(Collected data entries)
▬▬▬

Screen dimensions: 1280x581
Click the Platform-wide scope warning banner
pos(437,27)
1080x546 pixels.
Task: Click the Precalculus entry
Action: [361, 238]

▬▬▬

_What you are asked to do_
Reproduce each entry above without a single difference.

_Output for this task_
Screen dimensions: 1280x581
Click the Platform-wide scope warning banner
pos(437,27)
1080x546 pixels.
Task: Click the Precalculus entry
Action: [361, 238]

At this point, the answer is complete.